▸ **Exercise requirements**
Nothing should be left out. Give all the data again exactly as written.

▸ **Entries shown**
= Beginning of Section =
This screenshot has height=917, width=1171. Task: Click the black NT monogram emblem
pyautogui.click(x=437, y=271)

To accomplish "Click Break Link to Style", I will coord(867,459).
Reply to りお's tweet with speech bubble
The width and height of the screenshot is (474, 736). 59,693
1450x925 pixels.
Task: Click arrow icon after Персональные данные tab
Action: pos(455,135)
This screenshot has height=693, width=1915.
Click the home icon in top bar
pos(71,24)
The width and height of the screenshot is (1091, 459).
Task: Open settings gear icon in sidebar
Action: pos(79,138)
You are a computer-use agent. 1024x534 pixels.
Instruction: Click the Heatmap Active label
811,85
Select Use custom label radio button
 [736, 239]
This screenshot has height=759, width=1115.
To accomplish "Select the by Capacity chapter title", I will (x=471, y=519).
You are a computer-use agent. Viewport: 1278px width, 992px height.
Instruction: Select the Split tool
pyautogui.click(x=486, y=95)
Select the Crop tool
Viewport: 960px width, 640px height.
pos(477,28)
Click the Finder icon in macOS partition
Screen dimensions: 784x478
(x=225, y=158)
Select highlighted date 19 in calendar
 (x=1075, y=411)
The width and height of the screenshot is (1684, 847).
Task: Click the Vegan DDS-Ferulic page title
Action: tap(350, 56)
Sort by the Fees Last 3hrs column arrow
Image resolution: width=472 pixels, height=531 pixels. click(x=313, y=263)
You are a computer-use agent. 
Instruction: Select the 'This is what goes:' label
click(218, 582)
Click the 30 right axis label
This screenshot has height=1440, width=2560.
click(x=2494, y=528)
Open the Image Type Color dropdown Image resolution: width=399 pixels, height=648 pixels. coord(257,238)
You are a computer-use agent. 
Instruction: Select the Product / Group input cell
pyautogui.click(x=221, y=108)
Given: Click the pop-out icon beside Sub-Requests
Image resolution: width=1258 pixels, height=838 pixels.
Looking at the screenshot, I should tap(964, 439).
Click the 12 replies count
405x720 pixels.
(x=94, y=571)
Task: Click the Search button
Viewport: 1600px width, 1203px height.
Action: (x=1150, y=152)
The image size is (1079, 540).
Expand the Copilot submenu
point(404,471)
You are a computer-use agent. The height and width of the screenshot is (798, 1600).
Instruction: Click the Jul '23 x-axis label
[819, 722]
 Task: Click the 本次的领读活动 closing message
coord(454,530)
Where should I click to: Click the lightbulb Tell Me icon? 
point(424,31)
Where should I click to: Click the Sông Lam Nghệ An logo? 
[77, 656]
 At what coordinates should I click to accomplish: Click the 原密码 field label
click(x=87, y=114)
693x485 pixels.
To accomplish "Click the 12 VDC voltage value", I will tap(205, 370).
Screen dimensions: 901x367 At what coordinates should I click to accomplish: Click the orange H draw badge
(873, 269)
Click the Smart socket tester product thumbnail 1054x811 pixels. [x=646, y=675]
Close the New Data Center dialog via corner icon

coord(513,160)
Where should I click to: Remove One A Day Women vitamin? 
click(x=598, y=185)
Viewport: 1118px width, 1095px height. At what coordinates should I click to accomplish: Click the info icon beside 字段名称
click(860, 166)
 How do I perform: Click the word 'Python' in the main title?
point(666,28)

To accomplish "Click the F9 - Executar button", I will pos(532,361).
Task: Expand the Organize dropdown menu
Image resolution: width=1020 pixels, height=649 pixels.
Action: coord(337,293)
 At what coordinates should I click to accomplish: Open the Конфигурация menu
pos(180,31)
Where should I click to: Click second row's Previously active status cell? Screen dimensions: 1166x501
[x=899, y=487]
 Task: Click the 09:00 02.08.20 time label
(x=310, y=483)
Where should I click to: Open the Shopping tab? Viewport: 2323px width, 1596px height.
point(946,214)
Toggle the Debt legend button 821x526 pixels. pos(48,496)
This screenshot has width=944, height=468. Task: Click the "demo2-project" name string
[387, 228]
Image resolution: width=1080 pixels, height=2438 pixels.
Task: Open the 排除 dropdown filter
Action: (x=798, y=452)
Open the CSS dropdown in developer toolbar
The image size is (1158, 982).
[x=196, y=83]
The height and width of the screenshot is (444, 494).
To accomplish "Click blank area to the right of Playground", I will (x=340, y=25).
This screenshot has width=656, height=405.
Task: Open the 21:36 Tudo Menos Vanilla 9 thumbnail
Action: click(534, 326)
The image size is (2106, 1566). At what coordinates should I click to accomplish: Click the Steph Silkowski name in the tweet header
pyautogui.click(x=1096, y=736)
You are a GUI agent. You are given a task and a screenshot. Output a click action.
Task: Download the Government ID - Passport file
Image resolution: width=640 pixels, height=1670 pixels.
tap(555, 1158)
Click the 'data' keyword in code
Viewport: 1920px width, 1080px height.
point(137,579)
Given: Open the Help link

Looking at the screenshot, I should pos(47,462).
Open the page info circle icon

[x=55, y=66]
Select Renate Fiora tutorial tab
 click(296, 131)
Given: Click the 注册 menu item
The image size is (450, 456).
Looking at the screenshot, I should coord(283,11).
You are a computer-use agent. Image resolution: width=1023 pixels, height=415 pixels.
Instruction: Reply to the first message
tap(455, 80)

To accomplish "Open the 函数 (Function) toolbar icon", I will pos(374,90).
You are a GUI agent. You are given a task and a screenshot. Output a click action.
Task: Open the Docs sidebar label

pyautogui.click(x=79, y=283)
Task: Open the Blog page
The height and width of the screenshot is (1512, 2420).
= End of Section =
▸ **Output of the exercise**
This screenshot has height=917, width=1171. Task: Click the black NT monogram emblem
pyautogui.click(x=437, y=271)

To accomplish "Click Break Link to Style", I will coord(867,459).
Reply to りお's tweet with speech bubble
The width and height of the screenshot is (474, 736). 59,693
1450x925 pixels.
Task: Click arrow icon after Персональные данные tab
Action: pos(455,135)
This screenshot has height=693, width=1915.
Click the home icon in top bar
pos(71,24)
The width and height of the screenshot is (1091, 459).
Task: Open settings gear icon in sidebar
Action: pos(79,138)
You are a computer-use agent. 1024x534 pixels.
Instruction: Click the Heatmap Active label
811,85
Select Use custom label radio button
 [736, 239]
This screenshot has height=759, width=1115.
To accomplish "Select the by Capacity chapter title", I will (x=471, y=519).
You are a computer-use agent. Viewport: 1278px width, 992px height.
Instruction: Select the Split tool
pyautogui.click(x=486, y=95)
Select the Crop tool
Viewport: 960px width, 640px height.
pos(477,28)
Click the Finder icon in macOS partition
Screen dimensions: 784x478
(x=225, y=158)
Select highlighted date 19 in calendar
 (x=1075, y=411)
The width and height of the screenshot is (1684, 847).
Task: Click the Vegan DDS-Ferulic page title
Action: tap(350, 56)
Sort by the Fees Last 3hrs column arrow
Image resolution: width=472 pixels, height=531 pixels. click(x=313, y=263)
You are a computer-use agent. 
Instruction: Select the 'This is what goes:' label
click(218, 582)
Click the 30 right axis label
This screenshot has height=1440, width=2560.
click(x=2494, y=528)
Open the Image Type Color dropdown Image resolution: width=399 pixels, height=648 pixels. coord(257,238)
You are a computer-use agent. 
Instruction: Select the Product / Group input cell
pyautogui.click(x=221, y=108)
Given: Click the pop-out icon beside Sub-Requests
Image resolution: width=1258 pixels, height=838 pixels.
Looking at the screenshot, I should tap(964, 439).
Click the 12 replies count
405x720 pixels.
(x=94, y=571)
Task: Click the Search button
Viewport: 1600px width, 1203px height.
Action: (x=1150, y=152)
The image size is (1079, 540).
Expand the Copilot submenu
point(404,471)
You are a computer-use agent. The height and width of the screenshot is (798, 1600).
Instruction: Click the Jul '23 x-axis label
[819, 722]
 Task: Click the 本次的领读活动 closing message
coord(454,530)
Where should I click to: Click the lightbulb Tell Me icon? 
point(424,31)
Where should I click to: Click the Sông Lam Nghệ An logo? 
[77, 656]
 At what coordinates should I click to accomplish: Click the 原密码 field label
click(x=87, y=114)
693x485 pixels.
To accomplish "Click the 12 VDC voltage value", I will tap(205, 370).
Screen dimensions: 901x367 At what coordinates should I click to accomplish: Click the orange H draw badge
(873, 269)
Click the Smart socket tester product thumbnail 1054x811 pixels. [x=646, y=675]
Close the New Data Center dialog via corner icon

coord(513,160)
Where should I click to: Remove One A Day Women vitamin? 
click(x=598, y=185)
Viewport: 1118px width, 1095px height. At what coordinates should I click to accomplish: Click the info icon beside 字段名称
click(860, 166)
 How do I perform: Click the word 'Python' in the main title?
point(666,28)

To accomplish "Click the F9 - Executar button", I will pos(532,361).
Task: Expand the Organize dropdown menu
Image resolution: width=1020 pixels, height=649 pixels.
Action: coord(337,293)
 At what coordinates should I click to accomplish: Open the Конфигурация menu
pos(180,31)
Where should I click to: Click second row's Previously active status cell? Screen dimensions: 1166x501
[x=899, y=487]
 Task: Click the 09:00 02.08.20 time label
(x=310, y=483)
Where should I click to: Open the Shopping tab? Viewport: 2323px width, 1596px height.
point(946,214)
Toggle the Debt legend button 821x526 pixels. pos(48,496)
This screenshot has width=944, height=468. Task: Click the "demo2-project" name string
[387, 228]
Image resolution: width=1080 pixels, height=2438 pixels.
Task: Open the 排除 dropdown filter
Action: (x=798, y=452)
Open the CSS dropdown in developer toolbar
The image size is (1158, 982).
[x=196, y=83]
The height and width of the screenshot is (444, 494).
To accomplish "Click blank area to the right of Playground", I will (x=340, y=25).
This screenshot has width=656, height=405.
Task: Open the 21:36 Tudo Menos Vanilla 9 thumbnail
Action: click(534, 326)
The image size is (2106, 1566). At what coordinates should I click to accomplish: Click the Steph Silkowski name in the tweet header
pyautogui.click(x=1096, y=736)
You are a GUI agent. You are given a task and a screenshot. Output a click action.
Task: Download the Government ID - Passport file
Image resolution: width=640 pixels, height=1670 pixels.
tap(555, 1158)
Click the 'data' keyword in code
Viewport: 1920px width, 1080px height.
point(137,579)
Given: Open the Help link

Looking at the screenshot, I should pos(47,462).
Open the page info circle icon

[x=55, y=66]
Select Renate Fiora tutorial tab
 click(296, 131)
Given: Click the 注册 menu item
The image size is (450, 456).
Looking at the screenshot, I should coord(283,11).
You are a computer-use agent. Image resolution: width=1023 pixels, height=415 pixels.
Instruction: Reply to the first message
tap(455, 80)

To accomplish "Open the 函数 (Function) toolbar icon", I will pos(374,90).
You are a GUI agent. You are given a task and a screenshot. Output a click action.
Task: Open the Docs sidebar label

pyautogui.click(x=79, y=283)
Task: Open the Blog page
The height and width of the screenshot is (1512, 2420).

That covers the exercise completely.